Content starts

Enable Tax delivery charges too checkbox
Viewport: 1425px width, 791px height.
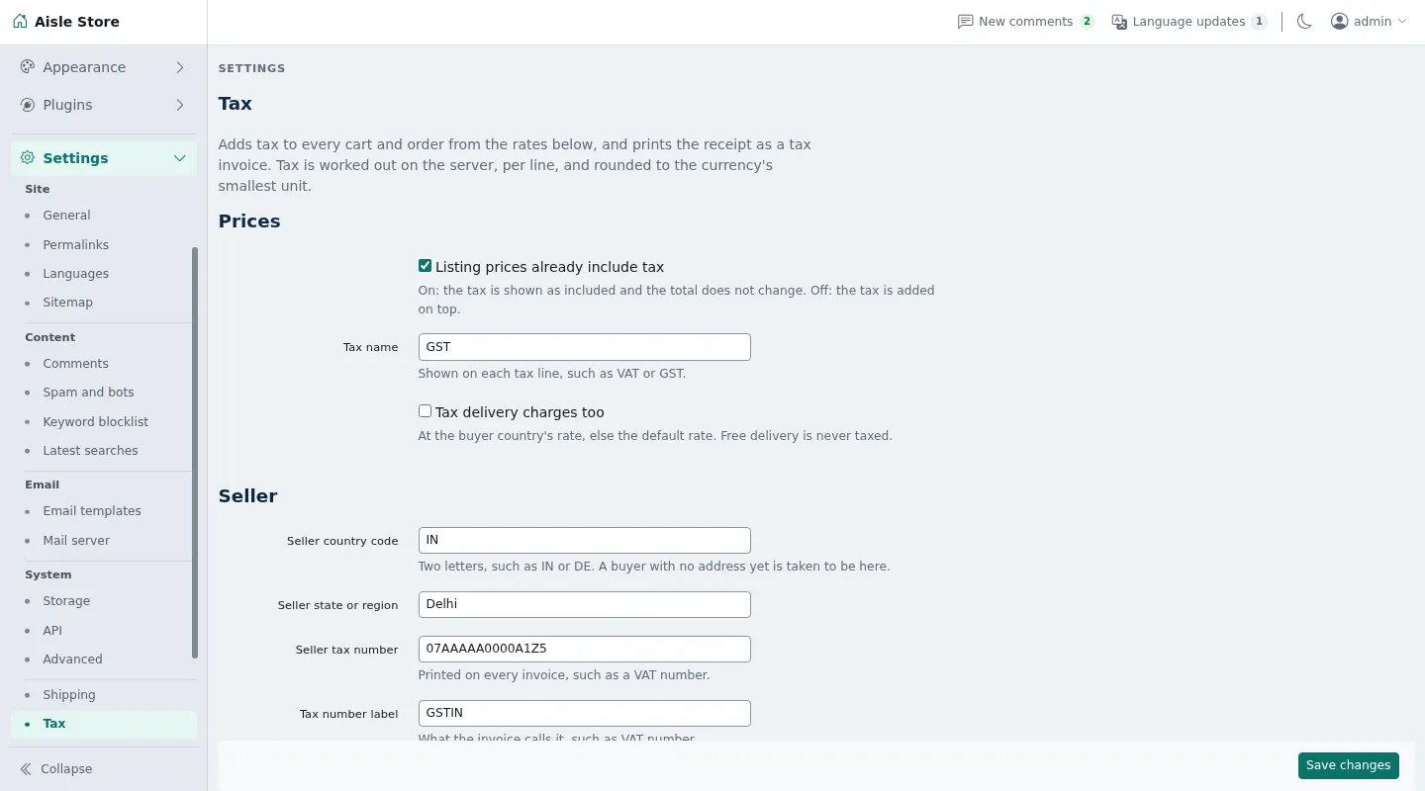click(425, 411)
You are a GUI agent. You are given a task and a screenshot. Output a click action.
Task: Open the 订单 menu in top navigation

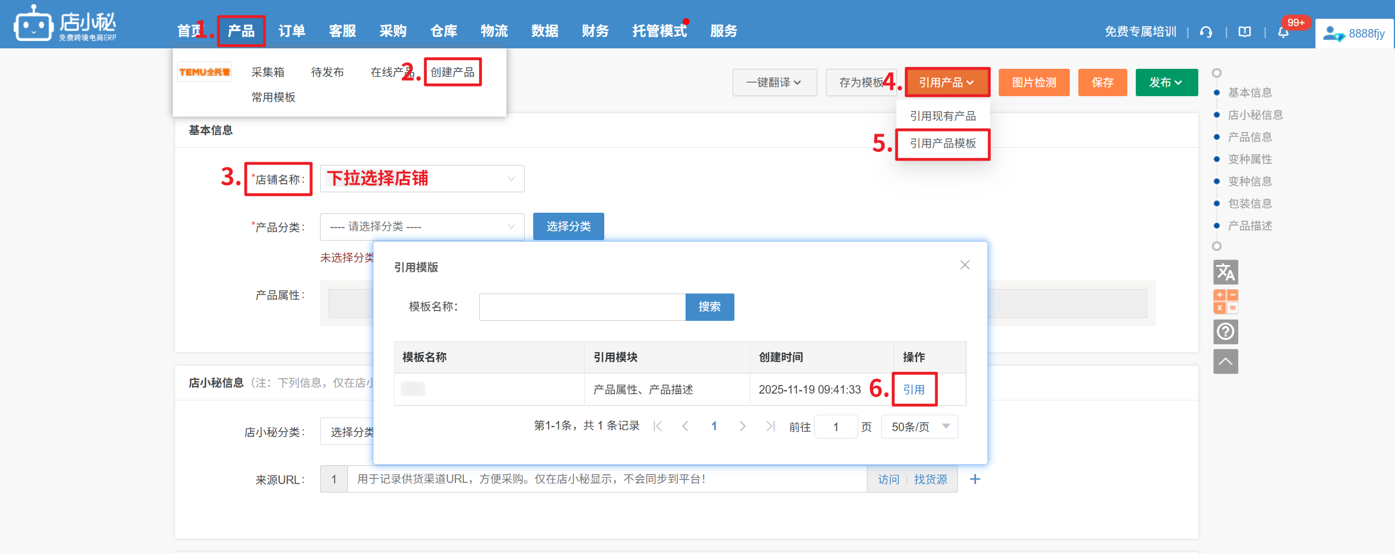pyautogui.click(x=292, y=31)
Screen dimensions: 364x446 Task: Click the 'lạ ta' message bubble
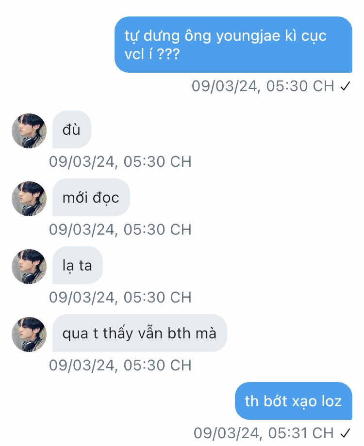coord(78,265)
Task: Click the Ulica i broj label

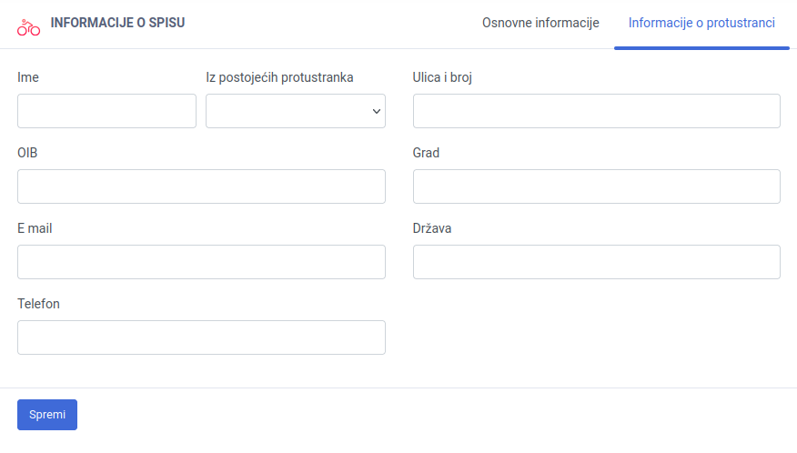Action: [442, 77]
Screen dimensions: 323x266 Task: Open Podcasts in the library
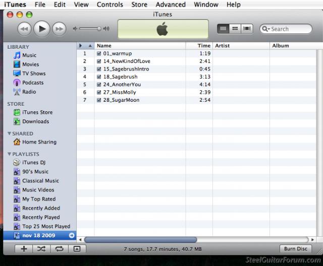pos(32,83)
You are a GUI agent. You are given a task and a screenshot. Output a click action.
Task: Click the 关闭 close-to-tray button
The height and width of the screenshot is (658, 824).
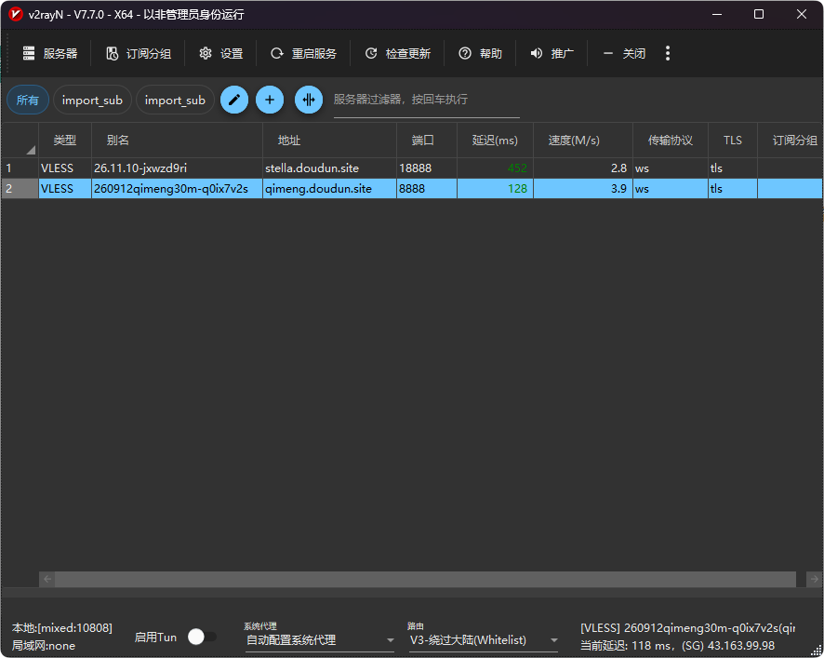coord(624,54)
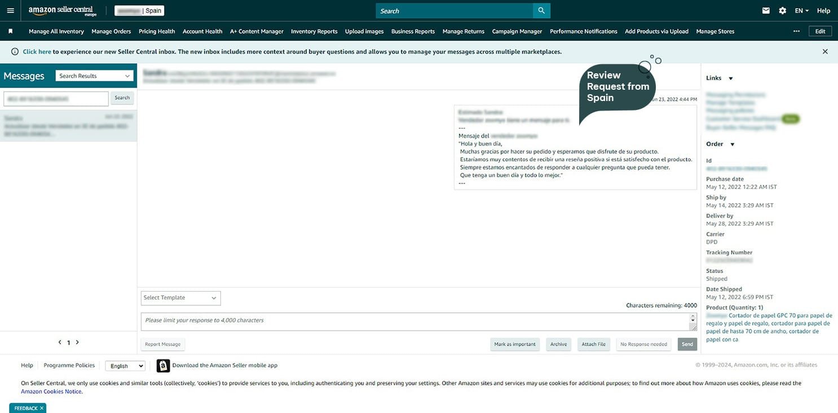The image size is (838, 413).
Task: Go to next page of messages
Action: point(77,342)
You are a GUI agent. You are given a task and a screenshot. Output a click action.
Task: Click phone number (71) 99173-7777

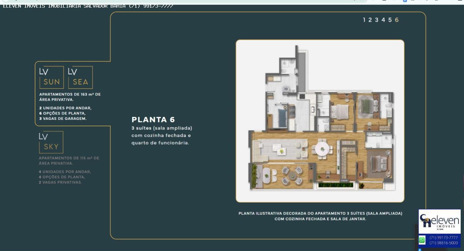coord(443,237)
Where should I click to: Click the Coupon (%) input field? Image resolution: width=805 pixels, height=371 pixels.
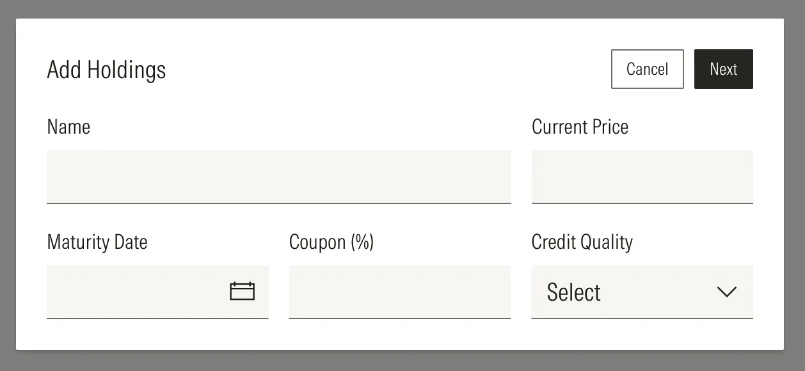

Content ends

● **The problem**
Nothing should appear in the reply except the lines from the start of the listing above through the line with "Task: Click the 关闭 close-to-tray button", repeated exactly and free of pictures.

● **Exercise response**
Enable Tax delivery charges too checkbox
Viewport: 1425px width, 791px height.
click(425, 411)
You are a GUI agent. You are given a task and a screenshot. Output a click action.
Task: Open the 订单 menu in top navigation

pyautogui.click(x=292, y=31)
Screen dimensions: 364x446 Task: Click the 'lạ ta' message bubble
coord(78,265)
Task: Click the Ulica i broj label

Action: [442, 77]
Screen dimensions: 323x266 Task: Open Podcasts in the library
pos(32,83)
You are a GUI agent. You are given a task and a screenshot. Output a click action.
Task: Click the 关闭 close-to-tray button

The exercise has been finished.